Although I am not Catholic, I find it interesting that "Dymphna" is the patron saint of those who suffer from clinical depression and other mental illnesses. Considering the purpose of this site is to offer inspiration and spiritual guidance to my readers, I felt it was only right I chose her namesake for the title.

In 2010, this site was set up to pass along personal information about how depression has affected my life and the lives of my family. Since then, it has EVOLVED. In 2011, I attempted to present posts that were INSPIRATIONAL to you, my readers. In 2012, I went even deeper with personal stories from people across the United States via touching videos, songs, and interviews. My hope was to show each of you that even when you feel that you are in a situation that no one else could understand, you are not alone. Through it all, my comments have remained to be my personal opinions and spiritual reflections. I will continue to occasionally post information that I feel is beneficial in removing the stigma of mental illness, but regardless I feel blessed to have been given this platform to spread God's love and compassion for ALL people. I wouldn't be where I am today without the strength I receive daily from our Lord and Savior, Jesus Christ. My hope is that this blog will help you find some comfort in your life. It most certainly is helping me find comfort in mine.

I want to make it perfectly clear, though, that when I make generalizations regarding mental illness, I am NOT giving advice to anyone. I'm just passing along information that I have found helpful in my life. I'm writing about MY PERSONAL experiences and thoughts. Mental illness affects everyone differently and your situation may not be reflective of mine.


Tuesday, September 28, 2010

Strength

My son just turned 24 a little over a week ago. Even though he is an adult and has a child of his own, a job he really loves, and plans on going to college soon – I worry about him constantly.

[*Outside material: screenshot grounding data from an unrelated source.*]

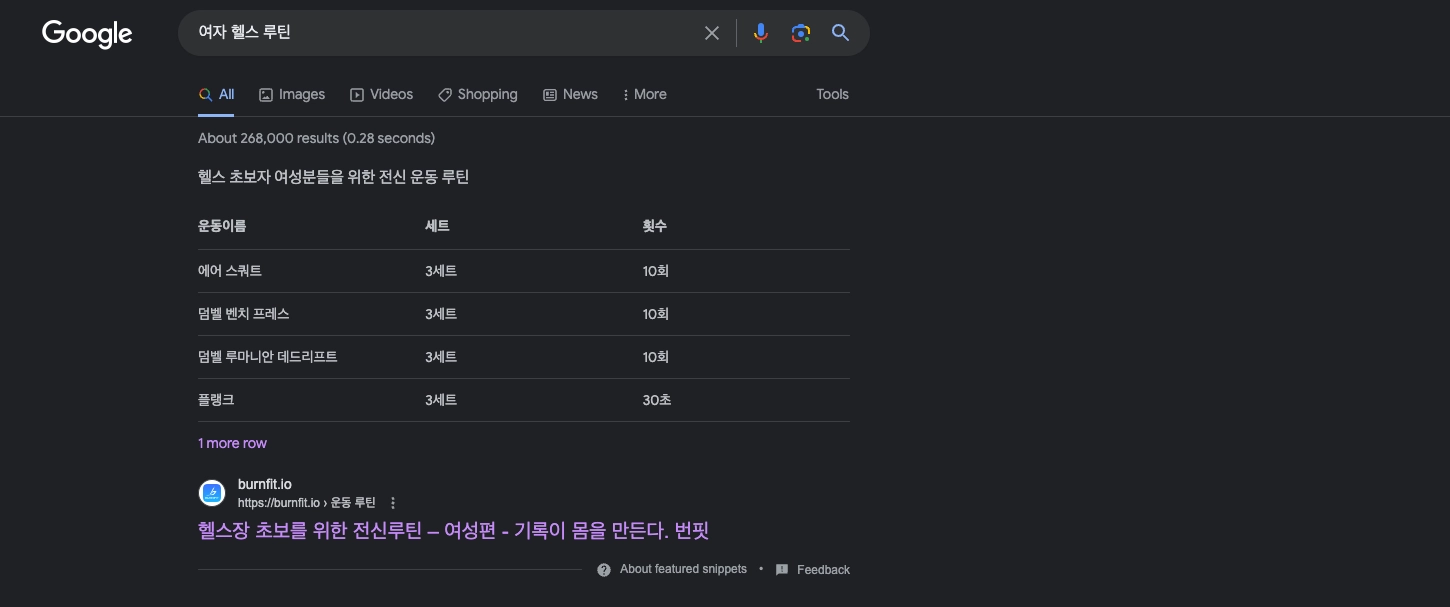Image resolution: width=1450 pixels, height=607 pixels.
Task: Click the burnfit.io site favicon
Action: click(212, 493)
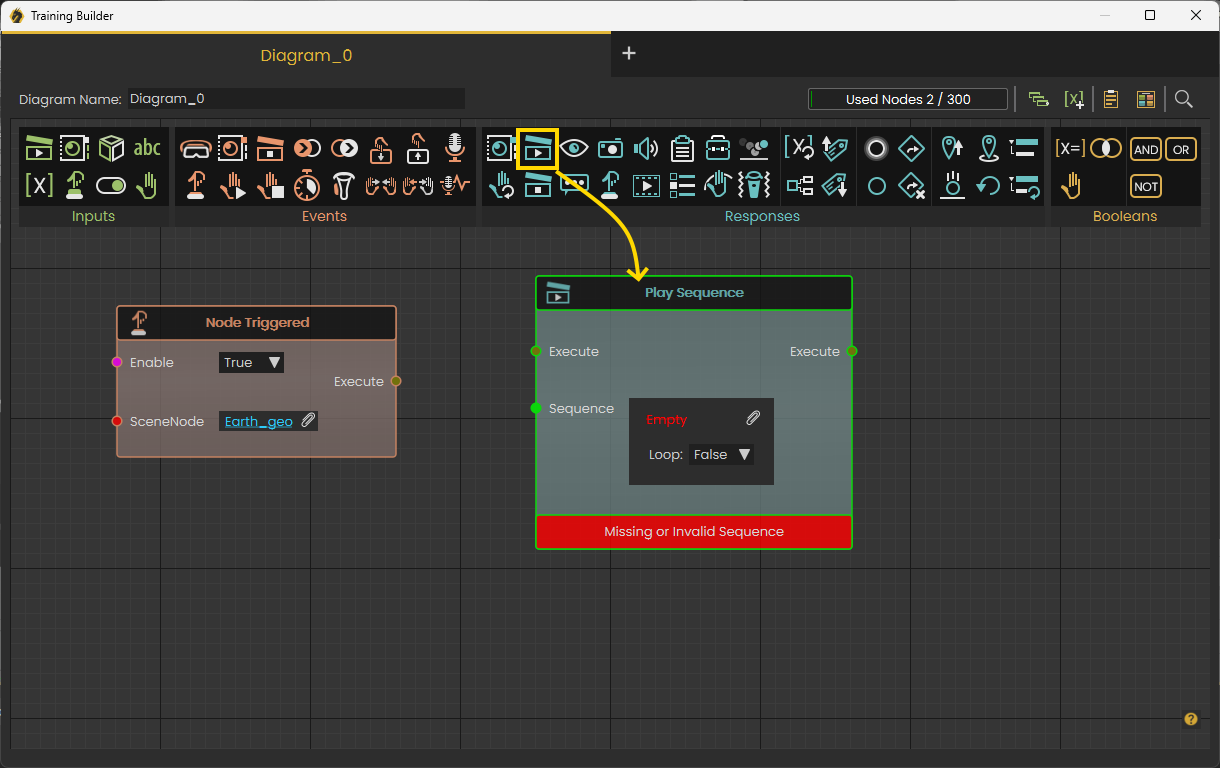Add the speaker audio response icon
The height and width of the screenshot is (768, 1220).
click(x=646, y=149)
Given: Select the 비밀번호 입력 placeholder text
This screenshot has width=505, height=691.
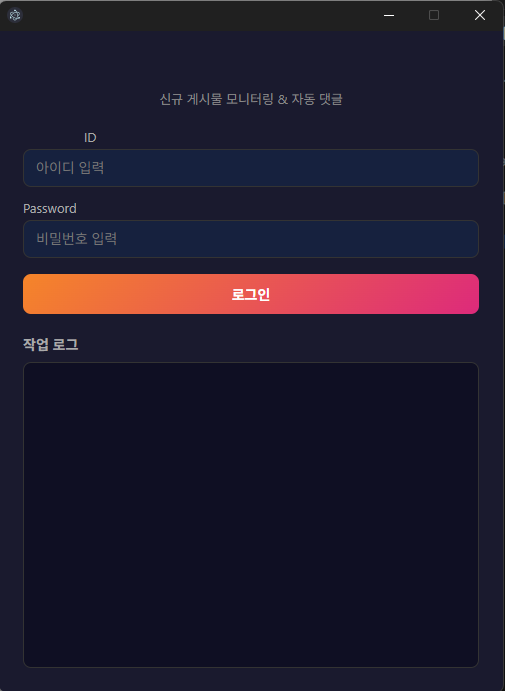Looking at the screenshot, I should 77,239.
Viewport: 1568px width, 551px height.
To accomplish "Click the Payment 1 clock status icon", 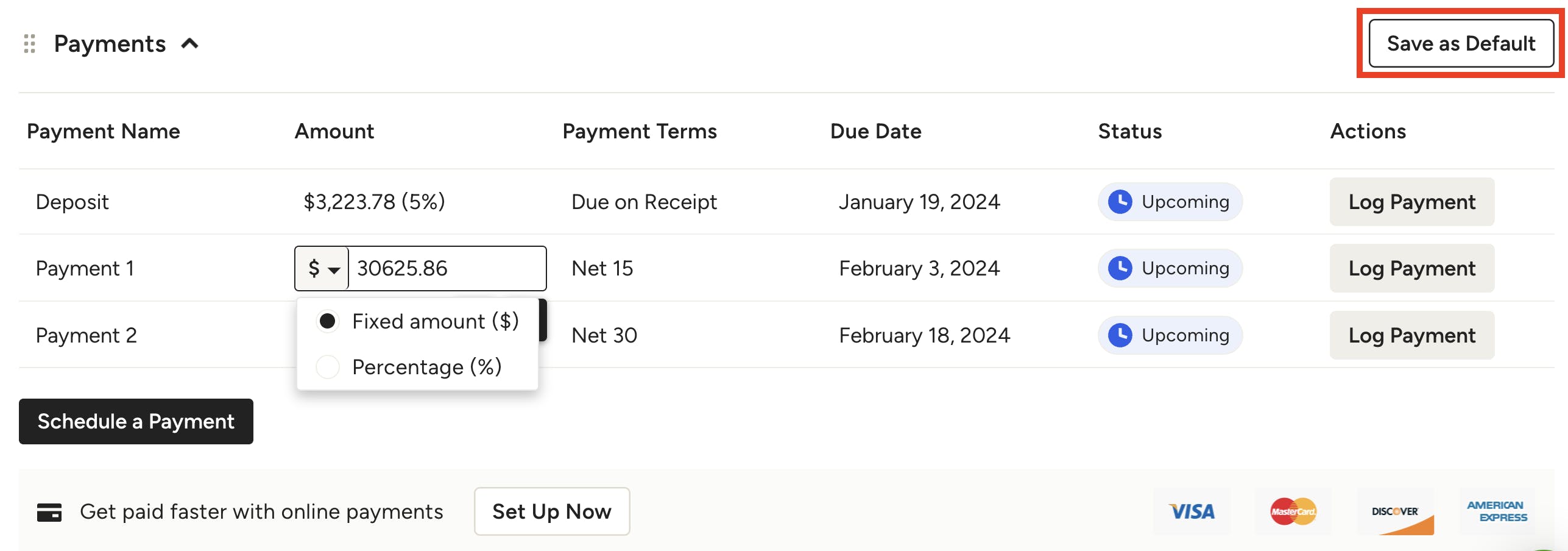I will click(1120, 268).

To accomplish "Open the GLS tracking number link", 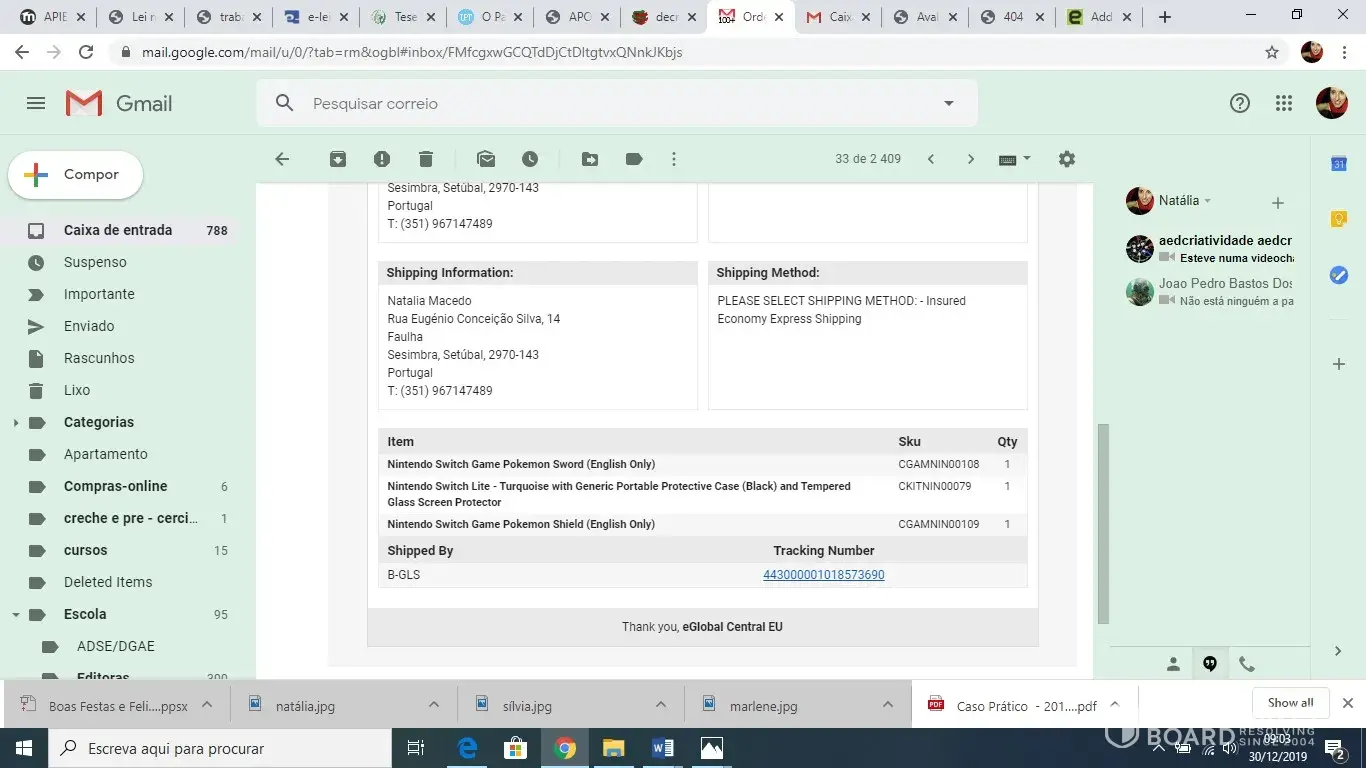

A friend of mine has a son that will be turning 18 this week. He is lying in a hospital bed – he’s been in an assisted living facility for several years now. He does get out of that bed long enough to be pushed around in his custom made wheel chair. A chair his mother fought for… the same mother that has fought nurses and doctors and legislators regarding the care of her son. She worries about her son constantly, also.

When I think about them, I know that my concerns are so much less than hers. But still at that same time – they’re mine. I love my son as much as she loves hers. However, I draw strength from what she’s been through. Would I be able to tackle the hurdles that she has already faced over the last several years? I hope so. I’m sure with God I could… I can do all things through Christ that strengthens me (Phil 4:13). But I thank God that I haven’t been put in that situation.

I look to my friend for strength when I feel discouraged. I don’t know if she’s realized that a lot of mothers probably do that. She is a great example of God’s love and patience and strength. She may feel at times that she has been given a heavy burden to bear, but I hope she also realizes that God is using her in another capacity too… as a pillar of inspiration to me and others. Thanks Be to God!